- Inventor
- Buick (mechanical MaxTrac, 1971); Bosch + Mercedes-Benz (electronic ASR, 1987)
- First used
- 1971 — Buick Riviera with MaxTrac (vacuum-actuated throttle cut); 1987 — Mercedes-Benz W126 S-Class with Bosch ASR
- Origin
- Detroit, USA (concept) and Stuttgart, Germany (modern electronic system)
How it came to be
GM's MaxTrac (1971) was the first production system to recognize wheel spin and intervene — a primitive setup that simply cut ignition timing. It was expensive, unreliable and dropped after a few years. The modern story begins in 1987, when Bosch developed Anti-Slip Regulation (ASR) as a software extension of ABS: the same wheel-speed sensors that detected lockup could detect wheelspin. Mercedes-Benz launched it on the S-Class that year, BMW followed with ASC on the 7-Series in 1988, and within a decade traction control was standard on most premium cars. It later became the building block for ESC (1995), launch control (2002 BMW M3) and EV-specific traction strategies that respond in single-digit milliseconds.
Key milestones
- 1971Buick Riviera launches MaxTrac, the first production traction control.

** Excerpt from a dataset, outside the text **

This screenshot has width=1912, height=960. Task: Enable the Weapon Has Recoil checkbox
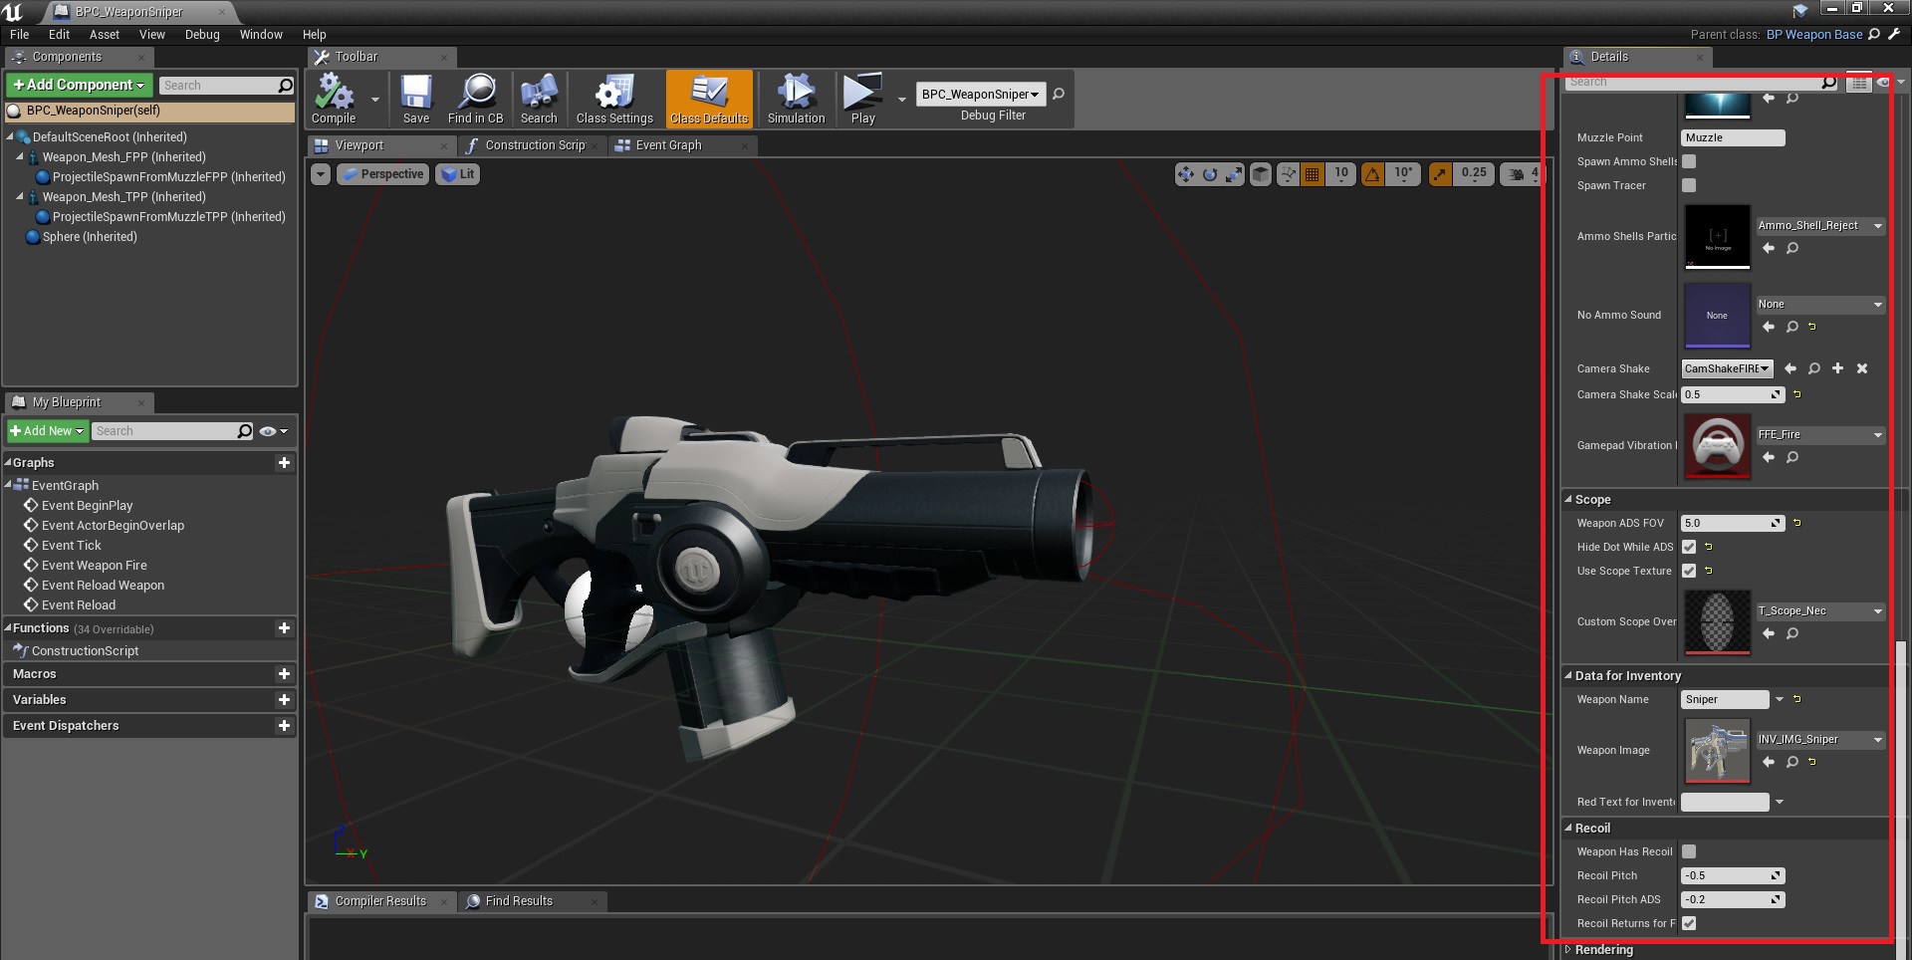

- 1987Bosch ASR debuts on the Mercedes-Benz W126 S-Class — the first electronic system.
- 1988BMW 7-Series adopts ASC; Cadillac follows with Traction Assist.
- 1995Bosch ESP integrates ASR into a full stability-control package.
- 2002BMW M3 SMG ships the first production launch control, built on traction-control hardware.
- 2012TCS becomes mandatory in the US as part of the ESC mandate (FMVSS 126).
- 2020Porsche Taycan demonstrates 5 ms torque control on each motor — 100× faster than mechanical TCS.
Required wherever ESC is required: all new US passenger vehicles since 2012 (FMVSS 126) and all new EU vehicles since 2014. TCS is the launch case for the broader ESC mandate.
Why wheelspin is bad
A spinning tire has dramatically less grip than one rolling at the road's speed. On wet asphalt or snow, a single spinning drive wheel can rob you of acceleration AND of steering control — front-drive cars torque-steer, rear-drive cars step out. Traction control puts the power down where it'll actually move you.
How it intervenes
Wheel-speed sensors compare driven-wheel speed to undriven-wheel speed (or vehicle speed from GPS in 4WD cars). If the difference exceeds a threshold, the ECU cuts throttle, retards spark, downshifts, or applies brake to the spinning wheel — usually a combination. On EVs the motor torque is simply commanded down in milliseconds, no brake intervention needed.
Launch control
Performance cars repurpose TCS hardware to set the perfect launch RPM, then progressively allow wheelspin as speed builds. Porsche, Ferrari, Nissan GT-R and the Bugatti Chiron use launch control to deliver repeatable 0–60 times within a tenth of a second of each run.
Sport mode and off
Track-focused cars (Porsche PSM Sport, Ferrari CT-Off, BMW MDM) raise the slip threshold so the rear can rotate before the system steps in. Fully off is meant for closed circuits. For winter driving, TCS off can occasionally help you rock out of deep snow — but turn it back on the moment the road is clear.